EXERCISE DETAILS: Write out the listing word for word, from its first line through the line containing "pos(183,300)".

LISTED RECORDS:
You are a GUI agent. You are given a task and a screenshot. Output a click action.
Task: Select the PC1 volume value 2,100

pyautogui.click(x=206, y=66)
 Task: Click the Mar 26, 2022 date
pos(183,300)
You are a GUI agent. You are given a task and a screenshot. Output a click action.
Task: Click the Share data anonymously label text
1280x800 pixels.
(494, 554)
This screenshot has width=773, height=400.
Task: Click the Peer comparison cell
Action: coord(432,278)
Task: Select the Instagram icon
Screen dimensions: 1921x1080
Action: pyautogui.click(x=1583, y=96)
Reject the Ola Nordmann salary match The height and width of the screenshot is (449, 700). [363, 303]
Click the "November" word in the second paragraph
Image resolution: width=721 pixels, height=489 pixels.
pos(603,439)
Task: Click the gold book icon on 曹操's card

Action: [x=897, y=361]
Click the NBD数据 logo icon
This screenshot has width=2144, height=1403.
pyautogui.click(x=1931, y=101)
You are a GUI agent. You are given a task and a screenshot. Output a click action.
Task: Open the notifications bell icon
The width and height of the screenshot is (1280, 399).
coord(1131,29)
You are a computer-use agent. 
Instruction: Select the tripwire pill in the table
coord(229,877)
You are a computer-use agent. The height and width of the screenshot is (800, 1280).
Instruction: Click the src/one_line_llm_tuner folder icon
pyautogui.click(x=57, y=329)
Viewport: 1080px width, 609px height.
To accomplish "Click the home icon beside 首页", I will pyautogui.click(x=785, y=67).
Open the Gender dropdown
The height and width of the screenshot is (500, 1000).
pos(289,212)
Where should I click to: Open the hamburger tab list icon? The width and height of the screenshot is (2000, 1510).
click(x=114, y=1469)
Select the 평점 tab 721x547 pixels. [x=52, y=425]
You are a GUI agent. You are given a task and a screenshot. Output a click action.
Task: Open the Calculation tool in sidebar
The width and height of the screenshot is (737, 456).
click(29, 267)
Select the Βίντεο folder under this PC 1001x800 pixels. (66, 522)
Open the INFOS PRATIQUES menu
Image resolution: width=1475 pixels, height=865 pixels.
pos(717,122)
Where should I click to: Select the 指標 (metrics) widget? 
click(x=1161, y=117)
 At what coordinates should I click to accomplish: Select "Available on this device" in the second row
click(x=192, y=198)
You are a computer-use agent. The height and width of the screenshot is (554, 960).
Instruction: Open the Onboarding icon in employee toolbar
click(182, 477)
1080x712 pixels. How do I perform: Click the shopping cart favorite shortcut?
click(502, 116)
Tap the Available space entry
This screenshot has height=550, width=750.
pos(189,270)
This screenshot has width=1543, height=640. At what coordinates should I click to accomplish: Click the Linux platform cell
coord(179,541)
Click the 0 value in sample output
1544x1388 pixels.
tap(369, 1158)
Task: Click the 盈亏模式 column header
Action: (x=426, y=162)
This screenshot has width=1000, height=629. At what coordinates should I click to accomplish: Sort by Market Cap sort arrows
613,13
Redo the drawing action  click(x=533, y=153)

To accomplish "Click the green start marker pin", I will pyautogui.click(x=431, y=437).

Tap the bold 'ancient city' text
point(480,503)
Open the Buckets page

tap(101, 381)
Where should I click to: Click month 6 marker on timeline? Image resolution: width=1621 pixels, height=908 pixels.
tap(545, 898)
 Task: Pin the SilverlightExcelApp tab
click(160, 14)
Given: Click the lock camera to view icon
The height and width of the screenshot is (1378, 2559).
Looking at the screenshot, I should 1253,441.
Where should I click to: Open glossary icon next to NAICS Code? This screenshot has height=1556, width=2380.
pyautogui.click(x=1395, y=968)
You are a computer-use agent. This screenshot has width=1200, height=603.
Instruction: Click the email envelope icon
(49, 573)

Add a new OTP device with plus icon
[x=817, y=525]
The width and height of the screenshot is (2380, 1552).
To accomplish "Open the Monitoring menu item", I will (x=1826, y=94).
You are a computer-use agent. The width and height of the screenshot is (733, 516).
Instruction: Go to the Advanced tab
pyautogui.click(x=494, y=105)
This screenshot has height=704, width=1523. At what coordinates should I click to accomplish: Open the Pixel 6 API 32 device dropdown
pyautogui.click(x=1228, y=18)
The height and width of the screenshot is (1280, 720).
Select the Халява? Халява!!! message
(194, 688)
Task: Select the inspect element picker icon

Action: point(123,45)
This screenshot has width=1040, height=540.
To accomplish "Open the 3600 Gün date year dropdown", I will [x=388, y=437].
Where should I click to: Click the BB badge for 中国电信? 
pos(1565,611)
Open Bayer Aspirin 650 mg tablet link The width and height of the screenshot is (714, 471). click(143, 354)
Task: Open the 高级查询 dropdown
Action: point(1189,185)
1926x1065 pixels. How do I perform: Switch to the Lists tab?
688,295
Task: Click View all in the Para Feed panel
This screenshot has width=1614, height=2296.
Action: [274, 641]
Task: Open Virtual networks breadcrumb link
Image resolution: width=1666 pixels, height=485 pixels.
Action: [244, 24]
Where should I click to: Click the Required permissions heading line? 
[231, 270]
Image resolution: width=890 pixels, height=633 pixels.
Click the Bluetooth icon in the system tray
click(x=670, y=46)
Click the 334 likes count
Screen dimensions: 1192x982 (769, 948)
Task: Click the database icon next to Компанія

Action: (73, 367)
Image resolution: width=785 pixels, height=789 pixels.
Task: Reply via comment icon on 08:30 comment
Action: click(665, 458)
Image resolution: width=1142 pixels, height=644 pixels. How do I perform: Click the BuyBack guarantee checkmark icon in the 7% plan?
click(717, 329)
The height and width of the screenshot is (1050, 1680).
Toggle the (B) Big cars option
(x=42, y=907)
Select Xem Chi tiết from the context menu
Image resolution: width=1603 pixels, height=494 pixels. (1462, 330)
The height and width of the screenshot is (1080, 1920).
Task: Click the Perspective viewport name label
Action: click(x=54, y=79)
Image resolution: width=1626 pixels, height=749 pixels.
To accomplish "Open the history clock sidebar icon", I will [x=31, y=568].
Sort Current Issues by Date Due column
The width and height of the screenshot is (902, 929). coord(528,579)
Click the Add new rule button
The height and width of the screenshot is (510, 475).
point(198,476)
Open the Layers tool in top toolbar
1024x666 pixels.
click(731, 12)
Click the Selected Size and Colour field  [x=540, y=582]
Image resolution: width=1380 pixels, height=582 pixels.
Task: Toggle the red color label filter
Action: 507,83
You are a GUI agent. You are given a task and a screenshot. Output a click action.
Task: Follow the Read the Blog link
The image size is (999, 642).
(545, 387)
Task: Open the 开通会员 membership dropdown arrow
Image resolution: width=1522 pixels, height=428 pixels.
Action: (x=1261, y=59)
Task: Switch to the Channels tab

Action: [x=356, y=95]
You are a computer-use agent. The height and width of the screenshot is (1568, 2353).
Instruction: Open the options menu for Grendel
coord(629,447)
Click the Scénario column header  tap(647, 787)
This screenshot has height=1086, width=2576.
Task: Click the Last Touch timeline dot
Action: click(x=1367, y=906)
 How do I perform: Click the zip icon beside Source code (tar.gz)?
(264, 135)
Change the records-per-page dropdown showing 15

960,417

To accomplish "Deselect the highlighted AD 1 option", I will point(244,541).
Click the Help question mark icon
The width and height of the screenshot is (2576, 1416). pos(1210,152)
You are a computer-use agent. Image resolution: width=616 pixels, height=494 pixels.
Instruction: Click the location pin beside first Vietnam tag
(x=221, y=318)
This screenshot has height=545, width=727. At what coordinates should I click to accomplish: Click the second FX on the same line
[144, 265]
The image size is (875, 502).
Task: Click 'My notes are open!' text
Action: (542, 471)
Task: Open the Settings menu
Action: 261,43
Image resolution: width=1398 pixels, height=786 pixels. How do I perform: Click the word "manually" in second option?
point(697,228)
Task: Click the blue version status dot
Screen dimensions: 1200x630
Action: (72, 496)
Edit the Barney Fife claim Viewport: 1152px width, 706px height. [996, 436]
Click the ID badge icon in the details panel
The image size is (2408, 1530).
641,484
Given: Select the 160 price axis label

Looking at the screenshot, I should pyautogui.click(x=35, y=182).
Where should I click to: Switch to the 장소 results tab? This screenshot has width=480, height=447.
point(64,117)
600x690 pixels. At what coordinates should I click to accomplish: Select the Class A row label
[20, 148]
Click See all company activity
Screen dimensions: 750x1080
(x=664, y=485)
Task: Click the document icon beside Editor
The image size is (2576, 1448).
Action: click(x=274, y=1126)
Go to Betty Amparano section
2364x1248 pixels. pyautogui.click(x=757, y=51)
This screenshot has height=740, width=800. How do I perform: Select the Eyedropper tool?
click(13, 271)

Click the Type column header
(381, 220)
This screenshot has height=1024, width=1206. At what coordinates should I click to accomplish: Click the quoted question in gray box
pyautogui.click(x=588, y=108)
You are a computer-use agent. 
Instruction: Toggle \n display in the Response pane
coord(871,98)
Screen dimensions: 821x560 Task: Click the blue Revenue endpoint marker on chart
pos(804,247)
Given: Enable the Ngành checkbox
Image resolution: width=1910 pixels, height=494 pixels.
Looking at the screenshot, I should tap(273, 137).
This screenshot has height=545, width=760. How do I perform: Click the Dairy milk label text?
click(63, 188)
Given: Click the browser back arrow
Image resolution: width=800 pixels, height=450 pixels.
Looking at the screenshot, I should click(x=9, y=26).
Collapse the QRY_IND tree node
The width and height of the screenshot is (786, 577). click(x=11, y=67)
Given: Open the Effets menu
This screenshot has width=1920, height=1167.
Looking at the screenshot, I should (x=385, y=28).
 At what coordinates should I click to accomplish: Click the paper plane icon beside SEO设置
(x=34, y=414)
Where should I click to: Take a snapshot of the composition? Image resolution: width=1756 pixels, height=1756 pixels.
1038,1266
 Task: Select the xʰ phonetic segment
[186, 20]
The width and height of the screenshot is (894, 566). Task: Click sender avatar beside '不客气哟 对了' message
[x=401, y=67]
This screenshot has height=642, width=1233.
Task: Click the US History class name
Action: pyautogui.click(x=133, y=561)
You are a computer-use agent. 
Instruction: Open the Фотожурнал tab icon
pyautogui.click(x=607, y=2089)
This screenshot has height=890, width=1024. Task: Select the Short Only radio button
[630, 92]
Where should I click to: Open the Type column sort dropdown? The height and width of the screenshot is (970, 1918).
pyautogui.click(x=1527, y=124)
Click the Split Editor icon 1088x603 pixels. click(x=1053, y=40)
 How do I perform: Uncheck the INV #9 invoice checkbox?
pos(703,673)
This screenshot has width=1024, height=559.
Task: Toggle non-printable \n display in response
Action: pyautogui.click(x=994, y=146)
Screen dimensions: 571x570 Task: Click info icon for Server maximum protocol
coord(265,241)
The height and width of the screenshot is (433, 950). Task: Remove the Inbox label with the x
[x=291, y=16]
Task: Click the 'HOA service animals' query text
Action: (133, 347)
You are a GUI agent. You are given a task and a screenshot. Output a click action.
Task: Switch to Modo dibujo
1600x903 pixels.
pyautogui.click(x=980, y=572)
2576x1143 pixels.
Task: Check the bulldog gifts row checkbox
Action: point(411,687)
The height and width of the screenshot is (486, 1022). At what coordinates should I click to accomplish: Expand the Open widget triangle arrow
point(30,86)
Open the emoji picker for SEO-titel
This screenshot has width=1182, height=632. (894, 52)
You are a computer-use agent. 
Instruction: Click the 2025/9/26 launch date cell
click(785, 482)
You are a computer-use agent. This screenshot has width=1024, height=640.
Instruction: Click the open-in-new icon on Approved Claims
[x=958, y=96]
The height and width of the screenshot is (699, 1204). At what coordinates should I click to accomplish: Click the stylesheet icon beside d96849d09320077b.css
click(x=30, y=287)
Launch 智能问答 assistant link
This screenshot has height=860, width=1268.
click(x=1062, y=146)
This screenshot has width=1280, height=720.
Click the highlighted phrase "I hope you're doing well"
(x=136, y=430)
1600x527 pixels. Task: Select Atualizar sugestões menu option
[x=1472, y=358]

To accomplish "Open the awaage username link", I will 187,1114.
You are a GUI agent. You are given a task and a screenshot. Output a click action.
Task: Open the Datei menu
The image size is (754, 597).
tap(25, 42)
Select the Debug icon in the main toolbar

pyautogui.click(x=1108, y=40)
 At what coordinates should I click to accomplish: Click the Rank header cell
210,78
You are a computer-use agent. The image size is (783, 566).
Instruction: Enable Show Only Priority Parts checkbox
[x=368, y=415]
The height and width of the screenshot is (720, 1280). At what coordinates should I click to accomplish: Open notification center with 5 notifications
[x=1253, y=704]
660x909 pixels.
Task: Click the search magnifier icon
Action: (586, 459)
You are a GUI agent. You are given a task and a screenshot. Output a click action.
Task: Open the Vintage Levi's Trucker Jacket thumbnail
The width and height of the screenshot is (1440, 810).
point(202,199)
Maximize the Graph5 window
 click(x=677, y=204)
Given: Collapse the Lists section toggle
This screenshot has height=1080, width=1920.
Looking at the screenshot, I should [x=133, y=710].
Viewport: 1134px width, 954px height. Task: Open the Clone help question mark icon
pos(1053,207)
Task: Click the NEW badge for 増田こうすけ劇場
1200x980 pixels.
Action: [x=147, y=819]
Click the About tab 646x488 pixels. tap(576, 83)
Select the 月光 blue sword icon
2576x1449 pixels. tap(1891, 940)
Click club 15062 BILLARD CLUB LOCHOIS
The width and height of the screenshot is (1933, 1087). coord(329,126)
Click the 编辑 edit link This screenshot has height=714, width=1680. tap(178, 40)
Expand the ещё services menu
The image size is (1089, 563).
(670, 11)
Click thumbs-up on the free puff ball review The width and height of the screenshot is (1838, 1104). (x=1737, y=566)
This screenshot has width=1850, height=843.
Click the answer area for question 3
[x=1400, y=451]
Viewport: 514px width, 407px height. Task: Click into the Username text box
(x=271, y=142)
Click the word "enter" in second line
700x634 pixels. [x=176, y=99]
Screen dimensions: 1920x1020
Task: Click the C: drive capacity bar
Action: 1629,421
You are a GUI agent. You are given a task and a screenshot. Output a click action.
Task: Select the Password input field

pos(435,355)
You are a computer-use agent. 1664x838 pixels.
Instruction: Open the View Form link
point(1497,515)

TASK RESULT:
You are a GUI agent. You are given a task and a screenshot. Output a click action.
Task: Select the PC1 volume value 2,100

pyautogui.click(x=206, y=66)
 Task: Click the Mar 26, 2022 date
pos(183,300)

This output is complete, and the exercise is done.